Member of the National Assembly of Senegal
- In office 2001–2007

Personal details
- Born: 18 December 1939 Dagana
- Died: 15 May 2009 (aged 69) Dakar
- Resting place: Yoff
- Citizenship: Senegal
- Party: Socialist Party; Alliance of the Forces of Progress
- Profession: economist

= Cheikh Hamidou Kane Mathiara =

Senegalese politician and economist (1939–2009)

Cheikh Hamidou Kane, nicknamed "Mathaira," (18 December 1939 - 15 May 2009) was a Senegalese politician and economist who served as a government minister several times during Abdou Diouf's presidency. He was a member of the Socialist Party (PS) and later of the Alliance of the Forces of Progress (AFP).

== Biography ==
Of Futa origin, Cheikh Hamidou Kane initially undertook studies at Matam, where his father was Chief Financial Officer and paymaster for the cercle of Matam. In 1945, Kane began his Qur'anic studies which he completed with success six years later in 1951. It was as a result of these studies that he received the nickname Mathiara talibe Almoudo. In the same year he enrolled at the École normale supérieure William Ponty, from which he was expelled in 1959 as a result of a strike. He studied on his own for the baccalaureat and then enrolled at the Cheikh Anta Diop University and then in the economic and financial department of the École nationale d'administration, from which he received his diploma in 1967. He then travelled to France for the first time, visiting the Ministry of Economy and Finance and the prefecture of Poitiers before returning to Senegal.
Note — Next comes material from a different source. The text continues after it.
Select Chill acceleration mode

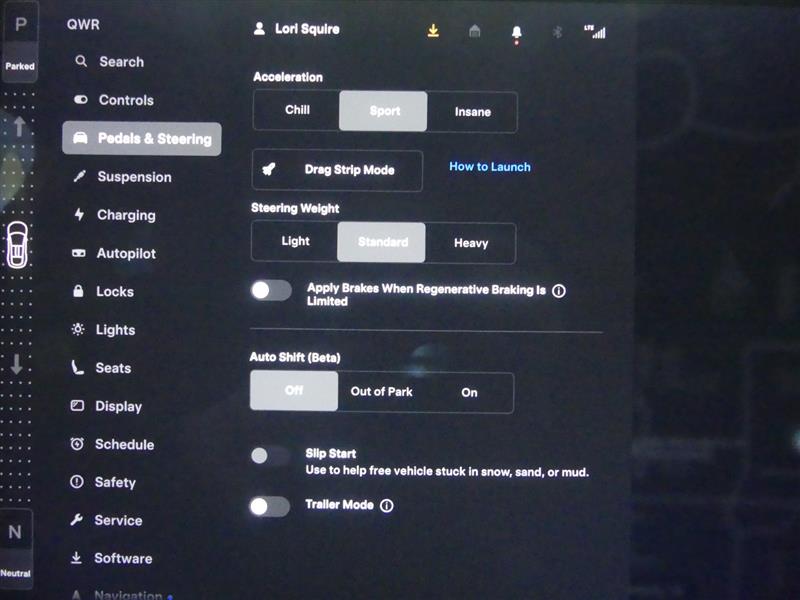click(x=297, y=111)
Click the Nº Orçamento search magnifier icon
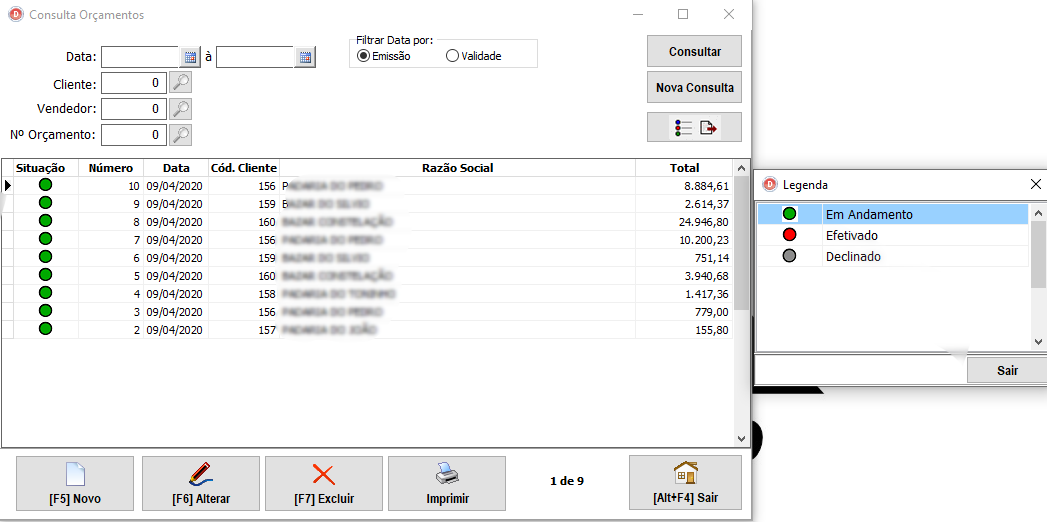Viewport: 1047px width, 522px height. point(180,134)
In Senegal he held several high government positions in succession, mainly in the Ministry of Economy and Finance. In 1981, he was named Director of Debt and Investments in the Ministry of Economy and Finance, then Director of Economic Control and Director of Internal Trade, and finally Director of External Trade. Subsequently, from 1984 to 1990, he was Director of the Senegalese Company of Insurance and Re-Insurance (CSAR), which would become AXA Insurance.

In March 1990, he was named Ministerial Delegate at the Presidency for African Economic Integration. Further ministerial responsibilities were then conferred on him: he was Ministerial Delegate for Rural Development and Water from April 1991 to June 1993, then Minister of Commerce and Industry from June 1993 to March 1995. On 15 March 1995, he was appointed Minister of the Armed Forces in Habib Thiam's third cabinet. He retained this position in Mamadou Lamine Loum's cabinet. He lost his ministerial role in 2000, after Abdoulaye Wade and the Senegalese Democratic Party (PDS) came to power.

Long a member of the Socialist Party, he joined the Alliance of the Forces of Progress (AFP) of Moustapha Niasse (whom he had known in university) and was made part of the AFP's political bureau and regional co-ordinator for Matam.

Between 2001 and 2007 he was an AFP deputy in the National Assembly.

He was involved in the campaigns for the local elections in 2009, but after several months of illness he travelled to France to receive treatment and then returned to Senegal. He died in Dakar on 15 May 2009 and was buried in the Muslim cemetery at Yoff.

== Bibliography ==
- Babacar Ndiaye et Waly Ndiaye, Présidents et ministres de la République du Sénégal, 2000, p. 208.